Several input files are needed in order to provide the information for ColonyTrack to process your experiment. These files are described here in detail.

## Raw CSV files

These files are the raw output of the ColonyRack system. Depending on your locale settings, they will be in a comma-delimited or semicolon-delimited CSV format (with some additional header lines). These files should ideally all be in a single directory (folder) on your computer—but they do not need to be. This directory also does not need to be in the same place as the metadata files. This flexibility makes it easy to store the (often large) raw data on an external disc.

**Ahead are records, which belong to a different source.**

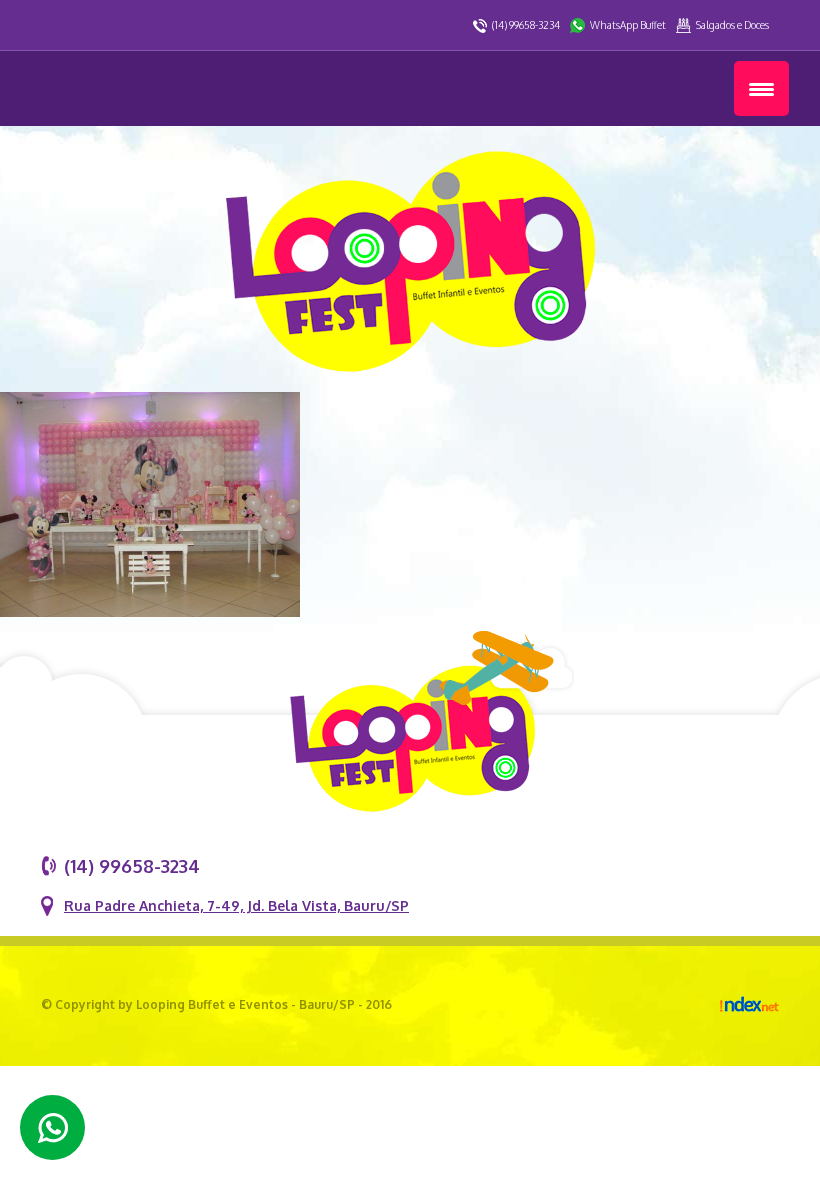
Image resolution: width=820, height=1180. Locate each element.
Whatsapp (52, 1127)
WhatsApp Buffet (628, 25)
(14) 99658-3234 (526, 25)
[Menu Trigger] (761, 88)
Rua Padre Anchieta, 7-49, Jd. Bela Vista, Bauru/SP (236, 905)
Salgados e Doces (732, 25)
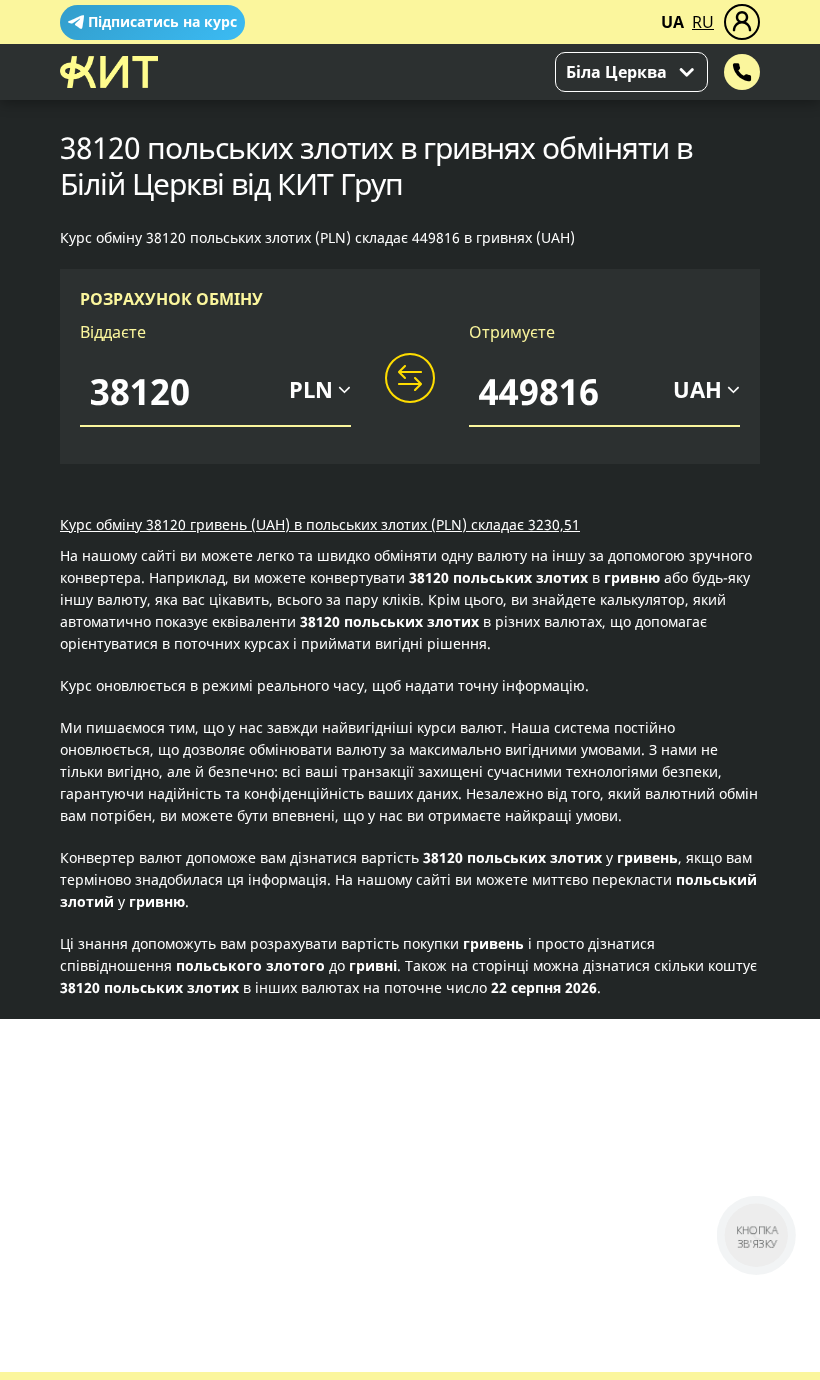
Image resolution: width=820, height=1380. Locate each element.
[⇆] (410, 379)
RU (703, 22)
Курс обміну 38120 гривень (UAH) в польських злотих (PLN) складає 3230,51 (320, 524)
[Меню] (742, 22)
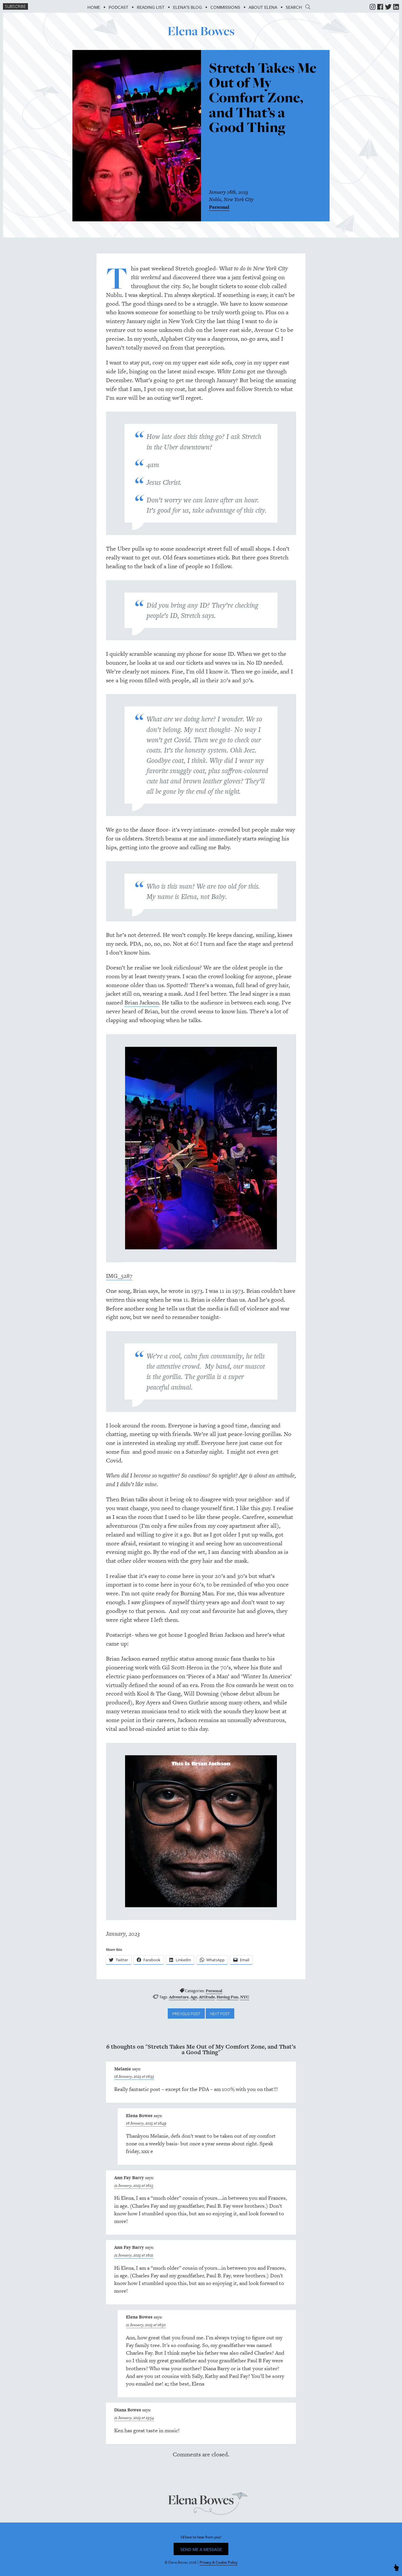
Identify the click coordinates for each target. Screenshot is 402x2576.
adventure (179, 1997)
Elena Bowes (201, 30)
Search (295, 7)
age (193, 1997)
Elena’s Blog (187, 7)
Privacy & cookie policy (218, 2562)
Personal (219, 206)
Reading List (151, 7)
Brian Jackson (141, 1002)
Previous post (186, 2013)
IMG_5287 (119, 1276)
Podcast (118, 7)
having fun (227, 1997)
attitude (207, 1997)
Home (93, 7)
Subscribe (15, 6)
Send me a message (201, 2549)
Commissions (225, 7)
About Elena (263, 7)
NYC (244, 1997)
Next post (220, 2013)
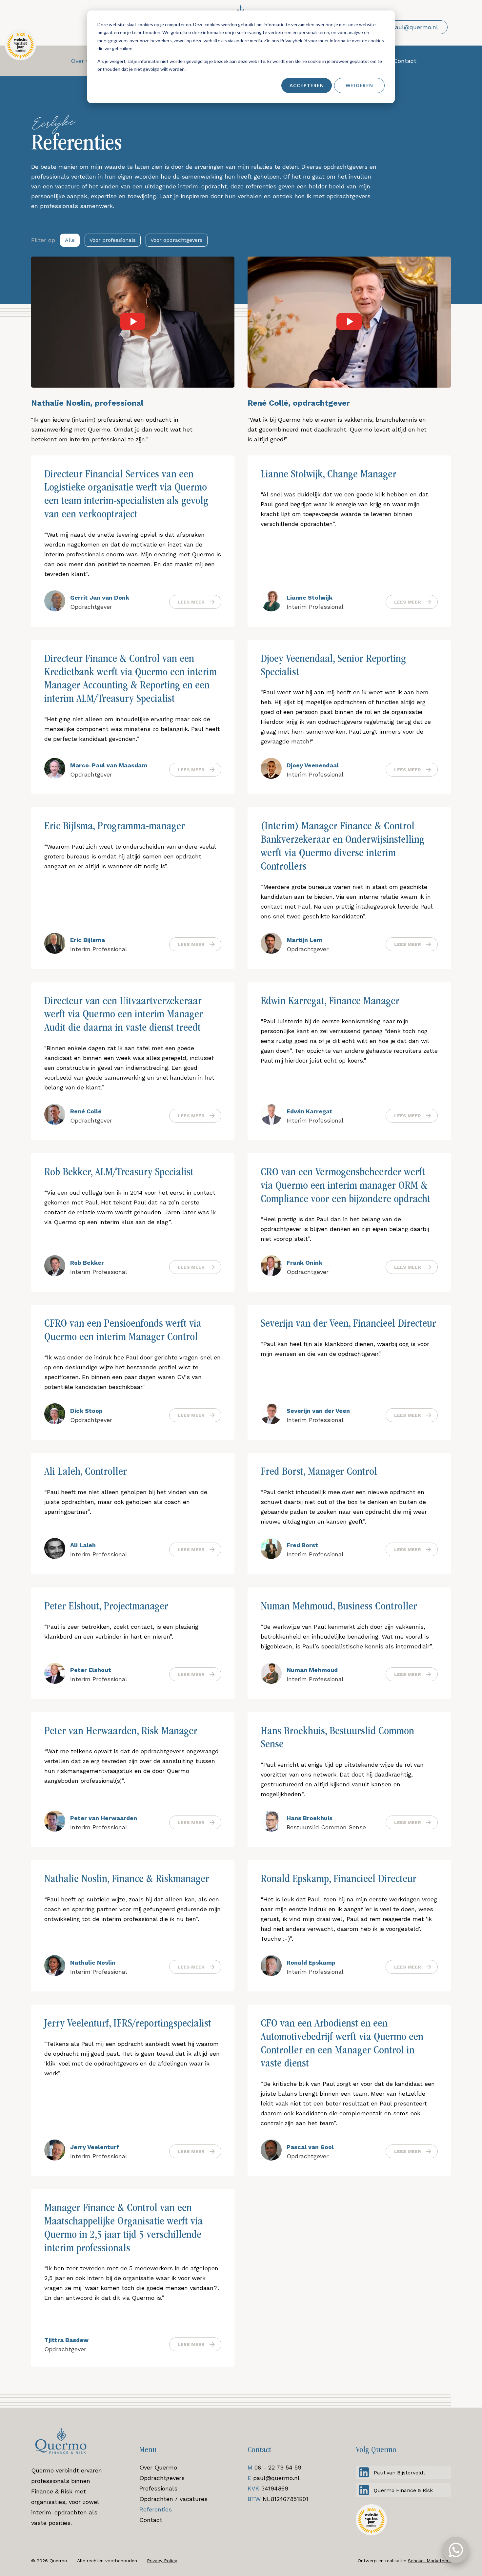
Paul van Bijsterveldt (399, 2473)
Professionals (158, 2488)
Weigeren (359, 85)
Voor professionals (113, 240)
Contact (150, 2519)
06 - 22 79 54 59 (277, 2467)
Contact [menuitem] (404, 60)
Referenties (155, 2509)
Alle (70, 240)
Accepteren (307, 85)
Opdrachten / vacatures (173, 2498)
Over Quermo (158, 2467)
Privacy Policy (162, 2560)
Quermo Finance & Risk (403, 2490)
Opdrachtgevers (162, 2477)
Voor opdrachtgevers (177, 240)
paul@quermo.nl (276, 2477)
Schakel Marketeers (429, 2560)
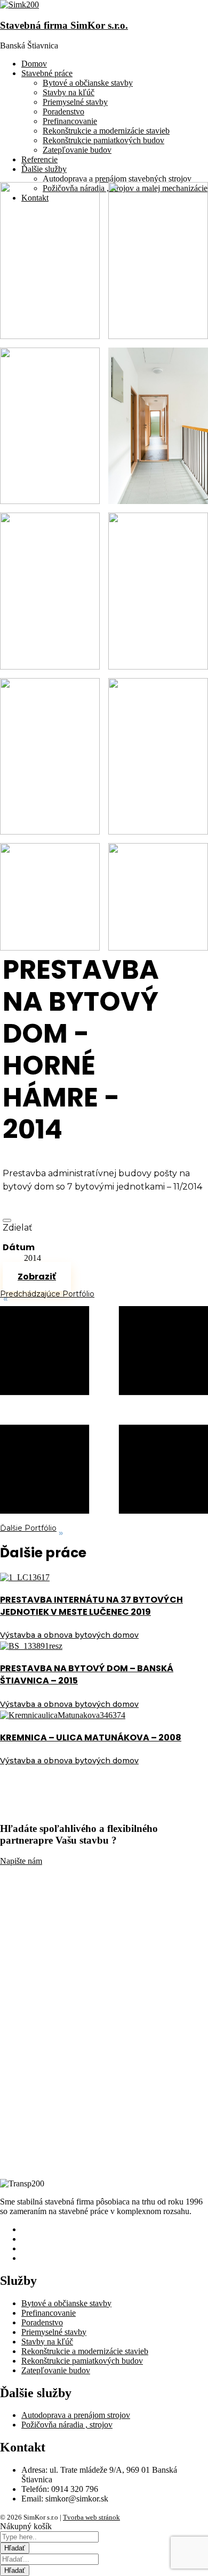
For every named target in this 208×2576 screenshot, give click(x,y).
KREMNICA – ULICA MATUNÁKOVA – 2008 (90, 1737)
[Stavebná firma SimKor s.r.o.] (19, 4)
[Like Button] (7, 1220)
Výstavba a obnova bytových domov (69, 1635)
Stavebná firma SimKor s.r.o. (64, 25)
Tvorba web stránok (91, 2517)
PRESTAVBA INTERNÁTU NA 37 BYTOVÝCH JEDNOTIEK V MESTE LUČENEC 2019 (91, 1606)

Note: the raw CSV files use the ‘UTF-16LE’ encoding. You should not need to know this unless, for whatever reason, you open/edit the files and re-save them (in which case your software may quietly re-encode them). If this happens, you will get an error from read_data and you will need to explicitly re-encode the files to ‘UTF-16LE’.

## Subject description file

Next, we will require a table describing all of the subjects. This takes the form of a tab-delimited TSV file. Minimally, this table needs two columns that must be headed ‘SubjectID’ and ‘Tag’.

The ‘SubjectID’ is a name chosen by you for each subject. It must be unique to each subject. We suggest not using the tag IDs (the unique RFID tag codes) as it often happens that the chips containing the RFID tags can fall out and need to be replaced. We also discourage the use of identifying information in the IDs—these should be randomised to enable effective blinding of your experiment. For a way to assign randomised IDs easily, you may wish to look at our helper tool idLabelR.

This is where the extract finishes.